Exercise directions:
Quote each record exactly, please, leaving none out.

Stored records
┌────────

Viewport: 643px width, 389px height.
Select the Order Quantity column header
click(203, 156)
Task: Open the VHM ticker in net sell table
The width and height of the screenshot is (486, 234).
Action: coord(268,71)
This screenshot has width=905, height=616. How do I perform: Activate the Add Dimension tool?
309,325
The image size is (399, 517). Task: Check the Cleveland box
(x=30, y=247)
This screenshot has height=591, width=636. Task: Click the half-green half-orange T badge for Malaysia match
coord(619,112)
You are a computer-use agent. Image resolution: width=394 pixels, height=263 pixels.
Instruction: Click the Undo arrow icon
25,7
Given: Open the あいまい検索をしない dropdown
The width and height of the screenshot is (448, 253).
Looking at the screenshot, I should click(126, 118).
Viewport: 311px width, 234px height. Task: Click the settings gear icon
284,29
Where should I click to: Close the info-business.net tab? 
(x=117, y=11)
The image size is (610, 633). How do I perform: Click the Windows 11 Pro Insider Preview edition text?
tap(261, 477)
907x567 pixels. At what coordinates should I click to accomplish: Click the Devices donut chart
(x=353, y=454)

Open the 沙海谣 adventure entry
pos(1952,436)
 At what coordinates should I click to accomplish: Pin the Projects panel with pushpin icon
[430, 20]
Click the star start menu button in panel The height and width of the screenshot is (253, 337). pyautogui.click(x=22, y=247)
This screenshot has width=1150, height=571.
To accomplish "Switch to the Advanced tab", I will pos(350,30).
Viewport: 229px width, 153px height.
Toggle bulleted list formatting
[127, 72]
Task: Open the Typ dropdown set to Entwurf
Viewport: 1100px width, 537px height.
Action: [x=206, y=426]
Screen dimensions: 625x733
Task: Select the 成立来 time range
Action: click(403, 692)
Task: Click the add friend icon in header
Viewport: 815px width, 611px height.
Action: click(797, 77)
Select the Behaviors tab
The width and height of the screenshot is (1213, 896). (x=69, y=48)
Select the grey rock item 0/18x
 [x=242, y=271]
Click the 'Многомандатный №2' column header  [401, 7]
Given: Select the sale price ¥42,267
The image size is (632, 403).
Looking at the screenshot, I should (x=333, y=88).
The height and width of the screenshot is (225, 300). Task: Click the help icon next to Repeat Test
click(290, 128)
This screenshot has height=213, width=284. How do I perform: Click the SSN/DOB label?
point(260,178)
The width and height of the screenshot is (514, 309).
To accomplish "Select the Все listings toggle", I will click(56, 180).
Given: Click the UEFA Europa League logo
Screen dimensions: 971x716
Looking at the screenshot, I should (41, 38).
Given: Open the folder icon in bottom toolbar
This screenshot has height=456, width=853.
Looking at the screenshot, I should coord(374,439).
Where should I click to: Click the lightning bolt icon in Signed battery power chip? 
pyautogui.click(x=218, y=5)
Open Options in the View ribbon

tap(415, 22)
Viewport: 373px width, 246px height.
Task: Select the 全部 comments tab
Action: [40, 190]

└────────

Finished exercise:
Viewport: 643px width, 389px height.
Select the Order Quantity column header
click(203, 156)
Task: Open the VHM ticker in net sell table
The width and height of the screenshot is (486, 234).
Action: coord(268,71)
This screenshot has width=905, height=616. How do I perform: Activate the Add Dimension tool?
309,325
The image size is (399, 517). Task: Check the Cleveland box
(x=30, y=247)
This screenshot has height=591, width=636. Task: Click the half-green half-orange T badge for Malaysia match
coord(619,112)
You are a computer-use agent. Image resolution: width=394 pixels, height=263 pixels.
Instruction: Click the Undo arrow icon
25,7
Given: Open the あいまい検索をしない dropdown
The width and height of the screenshot is (448, 253).
Looking at the screenshot, I should click(126, 118).
Viewport: 311px width, 234px height. Task: Click the settings gear icon
284,29
Where should I click to: Close the info-business.net tab? 
(x=117, y=11)
The image size is (610, 633). How do I perform: Click the Windows 11 Pro Insider Preview edition text?
tap(261, 477)
907x567 pixels. At what coordinates should I click to accomplish: Click the Devices donut chart
(x=353, y=454)

Open the 沙海谣 adventure entry
pos(1952,436)
 At what coordinates should I click to accomplish: Pin the Projects panel with pushpin icon
[430, 20]
Click the star start menu button in panel The height and width of the screenshot is (253, 337). pyautogui.click(x=22, y=247)
This screenshot has width=1150, height=571.
To accomplish "Switch to the Advanced tab", I will pos(350,30).
Viewport: 229px width, 153px height.
Toggle bulleted list formatting
[127, 72]
Task: Open the Typ dropdown set to Entwurf
Viewport: 1100px width, 537px height.
Action: [x=206, y=426]
Screen dimensions: 625x733
Task: Select the 成立来 time range
Action: click(403, 692)
Task: Click the add friend icon in header
Viewport: 815px width, 611px height.
Action: click(797, 77)
Select the Behaviors tab
The width and height of the screenshot is (1213, 896). (x=69, y=48)
Select the grey rock item 0/18x
 [x=242, y=271]
Click the 'Многомандатный №2' column header  [401, 7]
Given: Select the sale price ¥42,267
The image size is (632, 403).
Looking at the screenshot, I should (x=333, y=88).
The height and width of the screenshot is (225, 300). Task: Click the help icon next to Repeat Test
click(290, 128)
This screenshot has height=213, width=284. How do I perform: Click the SSN/DOB label?
point(260,178)
The width and height of the screenshot is (514, 309).
To accomplish "Select the Все listings toggle", I will click(56, 180).
Given: Click the UEFA Europa League logo
Screen dimensions: 971x716
Looking at the screenshot, I should (41, 38).
Given: Open the folder icon in bottom toolbar
This screenshot has height=456, width=853.
Looking at the screenshot, I should coord(374,439).
Where should I click to: Click the lightning bolt icon in Signed battery power chip? 
pyautogui.click(x=218, y=5)
Open Options in the View ribbon

tap(415, 22)
Viewport: 373px width, 246px height.
Task: Select the 全部 comments tab
Action: [40, 190]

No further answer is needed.